[Provided information]
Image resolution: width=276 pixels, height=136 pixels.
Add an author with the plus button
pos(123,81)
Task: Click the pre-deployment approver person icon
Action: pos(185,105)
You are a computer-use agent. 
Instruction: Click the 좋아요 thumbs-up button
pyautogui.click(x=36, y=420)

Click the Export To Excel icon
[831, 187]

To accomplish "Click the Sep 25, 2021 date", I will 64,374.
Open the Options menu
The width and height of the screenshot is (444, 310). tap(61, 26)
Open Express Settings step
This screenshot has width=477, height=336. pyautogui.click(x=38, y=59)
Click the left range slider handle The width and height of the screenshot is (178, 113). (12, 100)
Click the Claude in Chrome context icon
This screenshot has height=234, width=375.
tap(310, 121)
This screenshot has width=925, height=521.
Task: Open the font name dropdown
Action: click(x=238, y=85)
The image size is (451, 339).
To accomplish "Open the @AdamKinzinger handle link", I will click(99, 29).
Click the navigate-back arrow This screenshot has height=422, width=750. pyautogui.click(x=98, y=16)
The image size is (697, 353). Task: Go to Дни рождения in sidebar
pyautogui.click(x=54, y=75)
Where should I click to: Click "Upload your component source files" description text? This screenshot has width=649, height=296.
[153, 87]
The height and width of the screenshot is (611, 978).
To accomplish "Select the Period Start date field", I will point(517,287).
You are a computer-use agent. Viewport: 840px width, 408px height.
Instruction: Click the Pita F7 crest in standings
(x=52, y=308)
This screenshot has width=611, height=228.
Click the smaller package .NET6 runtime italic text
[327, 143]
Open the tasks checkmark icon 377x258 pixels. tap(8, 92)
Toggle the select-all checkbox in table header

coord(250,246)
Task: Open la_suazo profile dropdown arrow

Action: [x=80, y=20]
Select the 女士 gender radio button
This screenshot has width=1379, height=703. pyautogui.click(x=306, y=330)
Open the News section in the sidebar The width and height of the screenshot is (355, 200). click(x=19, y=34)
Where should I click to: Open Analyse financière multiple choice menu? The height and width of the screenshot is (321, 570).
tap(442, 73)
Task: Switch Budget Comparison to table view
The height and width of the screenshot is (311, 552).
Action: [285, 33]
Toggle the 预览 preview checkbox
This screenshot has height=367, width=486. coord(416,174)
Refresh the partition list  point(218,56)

[Task to complete] Which of the lines above hold the word "point"? Copy each one.

[Result]
To accomplish "Select the Period Start date field", I will point(517,287).
Refresh the partition list  point(218,56)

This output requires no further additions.